*** Opening of Data shown ***

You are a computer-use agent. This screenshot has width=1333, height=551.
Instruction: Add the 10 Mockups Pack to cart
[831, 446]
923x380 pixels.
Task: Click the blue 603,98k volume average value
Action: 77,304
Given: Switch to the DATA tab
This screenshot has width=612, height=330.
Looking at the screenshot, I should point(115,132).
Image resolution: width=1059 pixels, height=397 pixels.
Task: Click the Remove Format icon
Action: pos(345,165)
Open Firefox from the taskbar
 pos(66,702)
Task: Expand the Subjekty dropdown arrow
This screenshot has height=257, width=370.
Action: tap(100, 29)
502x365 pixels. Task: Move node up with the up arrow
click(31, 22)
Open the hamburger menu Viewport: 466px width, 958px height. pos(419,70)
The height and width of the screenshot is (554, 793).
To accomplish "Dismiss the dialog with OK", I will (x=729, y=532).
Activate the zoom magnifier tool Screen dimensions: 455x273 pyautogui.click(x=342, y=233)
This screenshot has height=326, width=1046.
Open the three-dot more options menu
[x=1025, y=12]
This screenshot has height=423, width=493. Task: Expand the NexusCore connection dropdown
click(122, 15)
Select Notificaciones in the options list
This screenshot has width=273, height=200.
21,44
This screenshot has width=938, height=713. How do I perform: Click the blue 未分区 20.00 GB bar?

*** Close of Data shown ***

Task description
The records above must be output exactly, in full.

Reply to the exercise
You are a computer-use agent. This screenshot has width=1333, height=551.
Instruction: Add the 10 Mockups Pack to cart
[831, 446]
923x380 pixels.
Task: Click the blue 603,98k volume average value
Action: 77,304
Given: Switch to the DATA tab
This screenshot has width=612, height=330.
Looking at the screenshot, I should point(115,132).
Image resolution: width=1059 pixels, height=397 pixels.
Task: Click the Remove Format icon
Action: pos(345,165)
Open Firefox from the taskbar
 pos(66,702)
Task: Expand the Subjekty dropdown arrow
This screenshot has height=257, width=370.
Action: tap(100, 29)
502x365 pixels. Task: Move node up with the up arrow
click(31, 22)
Open the hamburger menu Viewport: 466px width, 958px height. pos(419,70)
The height and width of the screenshot is (554, 793).
To accomplish "Dismiss the dialog with OK", I will (x=729, y=532).
Activate the zoom magnifier tool Screen dimensions: 455x273 pyautogui.click(x=342, y=233)
This screenshot has height=326, width=1046.
Open the three-dot more options menu
[x=1025, y=12]
This screenshot has height=423, width=493. Task: Expand the NexusCore connection dropdown
click(122, 15)
Select Notificaciones in the options list
This screenshot has width=273, height=200.
21,44
This screenshot has width=938, height=713. How do I perform: Click the blue 未分区 20.00 GB bar?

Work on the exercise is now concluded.